(mysql.info.gz) ORDER BY optimization
Info Catalog
(mysql.info.gz) LEFT JOIN optimization
(mysql.info.gz) Query Speed
(mysql.info.gz) GROUP BY optimization
7.2.10 How MySQL Optimizes `ORDER BY'
-------------------------------------
In some cases, MySQL can use an index to satisfy an `ORDER BY' clause
without doing any extra sorting.
The index can also be used even if the `ORDER BY' doesn't match the
index exactly, as long as all the unused index parts and all the extra
are `ORDER BY' columns are constants in the `WHERE' clause. The
following queries will use the index to resolve the `ORDER BY' part:
SELECT * FROM t1 ORDER BY KEY_PART1,KEY_PART2,... ;
SELECT * FROM t1 WHERE KEY_PART1=CONSTANT ORDER BY KEY_PART2;
SELECT * FROM t1 ORDER BY KEY_PART1 DESC, KEY_PART2 DESC;
SELECT * FROM t1
WHERE KEY_PART1=1 ORDER BY KEY_PART1 DESC, KEY_PART2 DESC;
In some cases, MySQL _cannot_ use indexes to resolve the `ORDER BY',
although it still will use indexes to find the rows that match the
`WHERE' clause. These cases include the following:
* You use `ORDER BY' on different keys:
SELECT * FROM t1 ORDER BY KEY1, KEY2;
* You use `ORDER BY' on non-consecutive key parts:
SELECT * FROM t1 WHERE KEY2=CONSTANT ORDER BY KEY_PART2;
* You mix `ASC' and `DESC':
SELECT * FROM t1 ORDER BY KEY_PART1 DESC, KEY_PART2 ASC;
* The key used to fetch the rows is not the same as the one used in
the `ORDER BY':
SELECT * FROM t1 WHERE KEY2=CONSTANT ORDER BY KEY1;
* You are joining many tables, and the columns in the `ORDER BY' are
not all from the first non-constant table that is used to retrieve
rows. (This is the first table in the `EXPLAIN' output that
doesn't have a `const' join type.)
* You have different `ORDER BY' and `GROUP BY' expressions.
* The type of table index used doesn't store rows in order.

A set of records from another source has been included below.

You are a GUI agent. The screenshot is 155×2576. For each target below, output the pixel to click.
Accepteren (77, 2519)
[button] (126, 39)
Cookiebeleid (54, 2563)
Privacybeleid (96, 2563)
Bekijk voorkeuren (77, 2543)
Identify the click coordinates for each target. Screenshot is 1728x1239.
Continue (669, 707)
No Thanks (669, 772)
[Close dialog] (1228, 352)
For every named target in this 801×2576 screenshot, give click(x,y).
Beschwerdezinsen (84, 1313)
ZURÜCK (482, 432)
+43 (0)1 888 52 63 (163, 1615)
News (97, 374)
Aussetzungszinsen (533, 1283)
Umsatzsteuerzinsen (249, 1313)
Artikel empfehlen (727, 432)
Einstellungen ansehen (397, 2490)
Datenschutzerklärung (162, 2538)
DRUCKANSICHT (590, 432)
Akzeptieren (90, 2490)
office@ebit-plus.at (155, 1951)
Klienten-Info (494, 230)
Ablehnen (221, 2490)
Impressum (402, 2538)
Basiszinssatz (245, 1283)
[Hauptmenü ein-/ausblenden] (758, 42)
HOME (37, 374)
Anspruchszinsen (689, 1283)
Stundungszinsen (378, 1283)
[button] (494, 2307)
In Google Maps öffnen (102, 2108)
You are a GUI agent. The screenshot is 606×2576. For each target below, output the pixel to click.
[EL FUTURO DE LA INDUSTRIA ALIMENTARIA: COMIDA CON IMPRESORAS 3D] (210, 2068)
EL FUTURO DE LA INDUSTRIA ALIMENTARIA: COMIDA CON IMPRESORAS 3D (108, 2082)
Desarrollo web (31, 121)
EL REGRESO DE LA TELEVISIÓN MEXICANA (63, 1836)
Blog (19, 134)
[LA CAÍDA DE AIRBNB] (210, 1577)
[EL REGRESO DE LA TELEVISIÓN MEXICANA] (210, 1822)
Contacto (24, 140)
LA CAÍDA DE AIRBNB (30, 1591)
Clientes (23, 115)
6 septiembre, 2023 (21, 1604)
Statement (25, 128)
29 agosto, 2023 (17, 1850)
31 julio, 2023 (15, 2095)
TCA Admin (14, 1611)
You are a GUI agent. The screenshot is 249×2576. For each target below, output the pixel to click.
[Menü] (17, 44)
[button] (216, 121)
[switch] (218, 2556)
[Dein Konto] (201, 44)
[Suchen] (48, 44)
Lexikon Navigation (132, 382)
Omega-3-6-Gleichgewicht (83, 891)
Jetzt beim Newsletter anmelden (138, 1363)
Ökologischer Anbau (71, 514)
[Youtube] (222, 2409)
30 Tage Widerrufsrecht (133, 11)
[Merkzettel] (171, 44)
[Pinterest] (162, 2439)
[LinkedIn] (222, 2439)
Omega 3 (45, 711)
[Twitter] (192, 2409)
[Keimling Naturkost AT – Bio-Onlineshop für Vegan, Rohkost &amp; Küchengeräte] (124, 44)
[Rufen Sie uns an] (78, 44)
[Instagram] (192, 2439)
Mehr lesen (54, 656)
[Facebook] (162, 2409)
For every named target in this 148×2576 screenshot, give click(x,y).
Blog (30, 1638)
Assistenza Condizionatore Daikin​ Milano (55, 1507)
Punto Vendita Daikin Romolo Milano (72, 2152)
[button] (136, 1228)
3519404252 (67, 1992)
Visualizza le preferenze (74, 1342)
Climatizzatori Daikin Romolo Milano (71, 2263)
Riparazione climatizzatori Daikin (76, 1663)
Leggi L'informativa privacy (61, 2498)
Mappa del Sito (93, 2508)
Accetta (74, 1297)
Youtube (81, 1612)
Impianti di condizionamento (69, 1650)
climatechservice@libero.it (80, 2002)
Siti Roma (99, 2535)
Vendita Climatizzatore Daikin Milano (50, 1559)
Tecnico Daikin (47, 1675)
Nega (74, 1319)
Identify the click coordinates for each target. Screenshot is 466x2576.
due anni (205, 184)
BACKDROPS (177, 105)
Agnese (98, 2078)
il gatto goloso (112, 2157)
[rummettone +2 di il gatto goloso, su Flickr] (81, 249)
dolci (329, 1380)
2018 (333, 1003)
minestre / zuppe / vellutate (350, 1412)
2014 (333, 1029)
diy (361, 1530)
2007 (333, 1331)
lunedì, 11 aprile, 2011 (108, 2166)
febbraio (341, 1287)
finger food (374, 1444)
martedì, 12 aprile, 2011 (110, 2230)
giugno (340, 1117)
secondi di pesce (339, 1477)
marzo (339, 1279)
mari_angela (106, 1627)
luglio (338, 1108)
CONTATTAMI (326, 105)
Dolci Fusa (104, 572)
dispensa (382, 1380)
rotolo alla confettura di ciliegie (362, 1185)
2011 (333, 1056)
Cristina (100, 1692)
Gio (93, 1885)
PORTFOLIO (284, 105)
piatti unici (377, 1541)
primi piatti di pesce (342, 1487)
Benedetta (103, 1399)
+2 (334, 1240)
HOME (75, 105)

For
example, this is true for a `HASH' index in a `HEAP' table.
With `EXPLAIN SELECT ... ORDER BY', you can check whether MySQL can use
indexes to resolve the query. It cannot if you see `Using filesort' in
the `Extra' column. `EXPLAIN' EXPLAIN.
In those cases where MySQL must sort the result, it uses the following
`filesort' algorithm before MySQL 4.1:
1. Read all rows according to key or by table scanning. Rows that
don't match the `WHERE' clause are skipped.
2. For each row, store a pair of values in a buffer (the sort key and
the row pointer). The size of the buffer is the value of the
`sort_buffer_size' system variable.
3. When the buffer gets full, run a qsort (quicksort) on it and store
the result in a temporary file. Save a pointer to the sorted
block. (If all pairs fit into the sort buffer, no temporary file
is created.)
4. Repeat the preceding steps until all rows have been read.
5. Do a multi-merge of up to `MERGEBUFF' (7) regions to one block in
another temporary file. Repeat until all blocks from the first
file are in the second file.
6. Repeat the following until there are fewer than `MERGEBUFF2' (15)
blocks left.
7. On the last multi-merge, only the pointer to the row (the last
part of the sort key) is written to a result file.
8. Read the rows in sorted order by using the row pointers in the
result file. To optimize this, we read in a big block of row
pointers, sort them, and use them to read the rows in sorted order
into a row buffer. The size of the buffer is the value of the
`read_rnd_buffer_size' system variable. The code for this step is
in the `sql/records.cc' source file.
One problem with this approach is that it reads rows twice: One time
when evaluating the `WHERE' clause, and again after sorting the pair
values. And even if the rows were accessed successively the first time
(for example, if a table scan is done), the second time they are
accessed randomly. (The sort keys are ordered, but the row positions
are not.)
In MySQL 4.1 and up, a `filesort' optimization is used that records not
only the sort key value and row position, but also the columns required
for the query. This avoids reading the rows twice. The modified
`filesort' algorithm works like this:
1. Read the rows that match the `WHERE' clause, as before.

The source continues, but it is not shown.